Segment Start: Material for the task

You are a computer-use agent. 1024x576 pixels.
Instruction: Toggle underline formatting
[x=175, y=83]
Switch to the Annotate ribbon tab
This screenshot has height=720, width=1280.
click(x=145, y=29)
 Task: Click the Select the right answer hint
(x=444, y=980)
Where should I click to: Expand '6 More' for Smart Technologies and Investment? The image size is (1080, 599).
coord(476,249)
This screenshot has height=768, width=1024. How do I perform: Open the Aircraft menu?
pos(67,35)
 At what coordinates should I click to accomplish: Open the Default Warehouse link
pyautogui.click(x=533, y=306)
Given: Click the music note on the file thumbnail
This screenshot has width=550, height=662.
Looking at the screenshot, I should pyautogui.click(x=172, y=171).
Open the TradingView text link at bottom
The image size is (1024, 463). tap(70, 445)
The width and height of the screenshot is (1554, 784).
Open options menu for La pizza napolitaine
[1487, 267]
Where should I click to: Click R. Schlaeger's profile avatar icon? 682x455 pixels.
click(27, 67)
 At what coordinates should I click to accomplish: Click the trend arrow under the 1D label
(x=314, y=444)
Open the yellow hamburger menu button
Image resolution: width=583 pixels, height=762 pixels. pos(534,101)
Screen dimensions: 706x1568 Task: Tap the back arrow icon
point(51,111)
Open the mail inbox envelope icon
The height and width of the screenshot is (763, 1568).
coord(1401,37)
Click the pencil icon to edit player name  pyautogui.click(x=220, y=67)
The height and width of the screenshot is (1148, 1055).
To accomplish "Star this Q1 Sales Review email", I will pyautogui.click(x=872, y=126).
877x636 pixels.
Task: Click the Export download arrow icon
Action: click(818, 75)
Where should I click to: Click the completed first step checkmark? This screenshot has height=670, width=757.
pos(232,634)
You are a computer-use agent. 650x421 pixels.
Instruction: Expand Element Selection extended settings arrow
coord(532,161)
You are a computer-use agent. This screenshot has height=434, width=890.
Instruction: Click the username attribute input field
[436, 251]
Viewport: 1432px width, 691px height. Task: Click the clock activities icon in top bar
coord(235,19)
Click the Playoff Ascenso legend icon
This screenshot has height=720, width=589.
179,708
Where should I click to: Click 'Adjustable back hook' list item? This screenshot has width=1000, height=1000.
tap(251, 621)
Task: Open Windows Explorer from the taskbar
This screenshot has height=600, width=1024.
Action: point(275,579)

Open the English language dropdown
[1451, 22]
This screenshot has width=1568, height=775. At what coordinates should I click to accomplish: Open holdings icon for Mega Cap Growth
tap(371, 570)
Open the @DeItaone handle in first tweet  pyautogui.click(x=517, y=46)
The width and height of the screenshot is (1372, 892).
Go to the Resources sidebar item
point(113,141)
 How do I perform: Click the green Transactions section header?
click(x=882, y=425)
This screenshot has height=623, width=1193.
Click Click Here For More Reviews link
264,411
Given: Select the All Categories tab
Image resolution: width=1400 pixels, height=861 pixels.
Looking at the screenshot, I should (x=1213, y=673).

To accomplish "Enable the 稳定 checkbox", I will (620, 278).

Segment End: Material for the task

#### [What is being asked]
Among the lines above, find the ones containing "Given" and copy them.

#### [Reply]
Given: Click the music note on the file thumbnail
Given: Select the All Categories tab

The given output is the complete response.